[Data entries]
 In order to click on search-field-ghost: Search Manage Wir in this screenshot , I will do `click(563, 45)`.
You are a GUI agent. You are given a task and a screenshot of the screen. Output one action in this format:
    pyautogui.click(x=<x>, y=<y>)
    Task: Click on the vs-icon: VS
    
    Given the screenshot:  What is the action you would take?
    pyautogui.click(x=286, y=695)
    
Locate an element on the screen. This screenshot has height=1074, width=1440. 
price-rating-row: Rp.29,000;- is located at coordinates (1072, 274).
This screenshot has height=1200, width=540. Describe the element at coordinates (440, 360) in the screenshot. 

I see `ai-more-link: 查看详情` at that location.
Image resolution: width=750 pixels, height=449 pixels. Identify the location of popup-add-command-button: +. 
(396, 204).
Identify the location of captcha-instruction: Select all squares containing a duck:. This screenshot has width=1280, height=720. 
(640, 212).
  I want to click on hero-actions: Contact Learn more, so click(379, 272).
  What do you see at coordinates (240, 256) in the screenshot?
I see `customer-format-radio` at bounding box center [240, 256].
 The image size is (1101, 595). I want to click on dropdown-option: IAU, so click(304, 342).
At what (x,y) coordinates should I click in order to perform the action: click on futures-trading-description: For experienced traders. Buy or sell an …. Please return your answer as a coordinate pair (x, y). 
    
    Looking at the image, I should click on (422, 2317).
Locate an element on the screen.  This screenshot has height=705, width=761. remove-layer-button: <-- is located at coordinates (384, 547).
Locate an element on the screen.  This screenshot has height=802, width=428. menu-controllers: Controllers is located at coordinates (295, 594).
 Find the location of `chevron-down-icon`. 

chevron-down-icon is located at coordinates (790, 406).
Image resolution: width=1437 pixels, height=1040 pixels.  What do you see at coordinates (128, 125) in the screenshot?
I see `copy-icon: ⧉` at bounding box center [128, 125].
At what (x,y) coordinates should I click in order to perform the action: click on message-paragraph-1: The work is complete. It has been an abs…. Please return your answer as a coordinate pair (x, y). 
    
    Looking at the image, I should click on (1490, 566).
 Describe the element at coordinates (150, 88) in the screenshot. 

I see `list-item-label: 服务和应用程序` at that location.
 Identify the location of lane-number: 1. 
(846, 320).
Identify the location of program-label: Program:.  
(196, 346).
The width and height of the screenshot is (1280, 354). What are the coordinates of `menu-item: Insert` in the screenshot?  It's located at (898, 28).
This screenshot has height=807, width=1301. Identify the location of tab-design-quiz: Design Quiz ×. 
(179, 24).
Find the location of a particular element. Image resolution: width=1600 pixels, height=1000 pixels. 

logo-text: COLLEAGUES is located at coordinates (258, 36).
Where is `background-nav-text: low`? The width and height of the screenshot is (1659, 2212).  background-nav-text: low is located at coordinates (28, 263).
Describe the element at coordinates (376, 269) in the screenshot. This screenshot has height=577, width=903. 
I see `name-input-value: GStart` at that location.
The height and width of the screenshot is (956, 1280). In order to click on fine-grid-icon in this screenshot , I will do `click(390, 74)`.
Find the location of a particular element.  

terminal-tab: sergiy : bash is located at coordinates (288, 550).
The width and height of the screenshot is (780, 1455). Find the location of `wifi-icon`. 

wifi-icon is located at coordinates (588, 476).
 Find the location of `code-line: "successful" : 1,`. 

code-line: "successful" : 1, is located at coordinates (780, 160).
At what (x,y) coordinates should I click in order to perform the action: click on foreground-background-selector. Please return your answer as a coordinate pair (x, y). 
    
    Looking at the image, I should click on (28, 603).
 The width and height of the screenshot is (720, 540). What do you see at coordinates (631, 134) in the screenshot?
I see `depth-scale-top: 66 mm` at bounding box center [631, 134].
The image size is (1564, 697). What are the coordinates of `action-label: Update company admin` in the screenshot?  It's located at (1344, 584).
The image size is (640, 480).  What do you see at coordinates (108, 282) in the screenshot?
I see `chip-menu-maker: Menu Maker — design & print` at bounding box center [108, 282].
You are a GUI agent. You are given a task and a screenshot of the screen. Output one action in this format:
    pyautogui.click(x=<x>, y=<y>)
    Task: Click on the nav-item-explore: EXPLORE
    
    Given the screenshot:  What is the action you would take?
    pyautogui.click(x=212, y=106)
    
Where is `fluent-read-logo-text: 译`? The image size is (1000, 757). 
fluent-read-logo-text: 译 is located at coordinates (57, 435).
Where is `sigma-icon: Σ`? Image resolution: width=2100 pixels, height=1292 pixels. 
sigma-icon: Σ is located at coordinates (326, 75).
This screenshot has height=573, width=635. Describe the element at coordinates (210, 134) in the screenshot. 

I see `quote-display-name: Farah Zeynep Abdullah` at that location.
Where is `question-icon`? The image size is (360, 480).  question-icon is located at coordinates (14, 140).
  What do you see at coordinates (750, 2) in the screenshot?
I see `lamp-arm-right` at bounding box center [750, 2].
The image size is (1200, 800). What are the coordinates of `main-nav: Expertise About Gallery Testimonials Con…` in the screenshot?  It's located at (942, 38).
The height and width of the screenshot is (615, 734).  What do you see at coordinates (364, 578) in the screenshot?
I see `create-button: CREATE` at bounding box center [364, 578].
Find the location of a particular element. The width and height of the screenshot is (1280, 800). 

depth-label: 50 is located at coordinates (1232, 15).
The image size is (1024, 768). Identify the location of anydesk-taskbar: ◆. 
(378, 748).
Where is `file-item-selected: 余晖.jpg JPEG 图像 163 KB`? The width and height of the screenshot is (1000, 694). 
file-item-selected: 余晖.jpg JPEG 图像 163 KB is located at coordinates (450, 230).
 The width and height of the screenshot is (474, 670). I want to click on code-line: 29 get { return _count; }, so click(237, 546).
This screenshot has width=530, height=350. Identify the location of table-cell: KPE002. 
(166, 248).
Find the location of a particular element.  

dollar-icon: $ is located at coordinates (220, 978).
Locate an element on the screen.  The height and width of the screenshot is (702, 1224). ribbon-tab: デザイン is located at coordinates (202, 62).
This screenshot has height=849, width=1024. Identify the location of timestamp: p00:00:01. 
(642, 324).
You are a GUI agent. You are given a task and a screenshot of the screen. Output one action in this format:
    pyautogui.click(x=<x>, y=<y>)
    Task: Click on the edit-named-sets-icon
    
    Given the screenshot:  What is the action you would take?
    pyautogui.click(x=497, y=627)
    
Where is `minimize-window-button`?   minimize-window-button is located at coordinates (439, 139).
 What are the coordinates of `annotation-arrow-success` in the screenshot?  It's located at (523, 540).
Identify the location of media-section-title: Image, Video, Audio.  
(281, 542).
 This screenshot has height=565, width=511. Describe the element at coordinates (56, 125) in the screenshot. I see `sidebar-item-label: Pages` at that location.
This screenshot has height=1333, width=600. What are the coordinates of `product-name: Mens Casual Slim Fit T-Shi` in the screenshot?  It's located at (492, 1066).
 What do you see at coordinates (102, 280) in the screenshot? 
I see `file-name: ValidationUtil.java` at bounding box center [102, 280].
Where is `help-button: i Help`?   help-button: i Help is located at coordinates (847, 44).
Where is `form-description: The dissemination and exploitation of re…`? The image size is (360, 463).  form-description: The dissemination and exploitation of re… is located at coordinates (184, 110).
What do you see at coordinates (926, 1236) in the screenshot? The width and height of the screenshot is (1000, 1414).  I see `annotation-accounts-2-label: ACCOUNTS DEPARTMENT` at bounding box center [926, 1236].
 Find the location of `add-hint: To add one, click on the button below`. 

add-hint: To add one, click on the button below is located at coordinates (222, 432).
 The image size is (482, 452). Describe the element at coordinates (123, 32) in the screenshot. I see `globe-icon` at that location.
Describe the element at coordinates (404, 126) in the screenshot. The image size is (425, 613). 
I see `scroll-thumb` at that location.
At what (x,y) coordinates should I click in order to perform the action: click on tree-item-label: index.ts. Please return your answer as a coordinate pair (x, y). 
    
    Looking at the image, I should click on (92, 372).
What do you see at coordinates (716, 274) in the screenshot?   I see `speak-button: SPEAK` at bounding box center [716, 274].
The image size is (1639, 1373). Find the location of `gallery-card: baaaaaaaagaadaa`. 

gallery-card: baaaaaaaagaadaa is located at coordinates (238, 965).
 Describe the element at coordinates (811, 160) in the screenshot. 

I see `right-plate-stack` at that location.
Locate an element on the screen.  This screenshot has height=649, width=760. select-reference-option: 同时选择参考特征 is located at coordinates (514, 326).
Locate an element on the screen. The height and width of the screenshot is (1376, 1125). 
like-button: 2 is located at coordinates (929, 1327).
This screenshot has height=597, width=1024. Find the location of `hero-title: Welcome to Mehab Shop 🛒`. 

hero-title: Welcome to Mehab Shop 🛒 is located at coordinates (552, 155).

- [Work instruction]:
Convert the rows from the line containing "Find the location of a particular element. The" through the line containing "(378, 748)." into a two-column CSV with the headers request and response. Give one CSV line per row, put each field in double quotes, and replace line breaks with spaces.

- [Problem solution]:
request,response
"Find the location of a particular element. The width and height of the screenshot is (1280, 800).","depth-label: 50 is located at coordinates (1232, 15)."
"The image size is (1024, 768). Identify the location of anydesk-taskbar: ◆.","(378, 748)."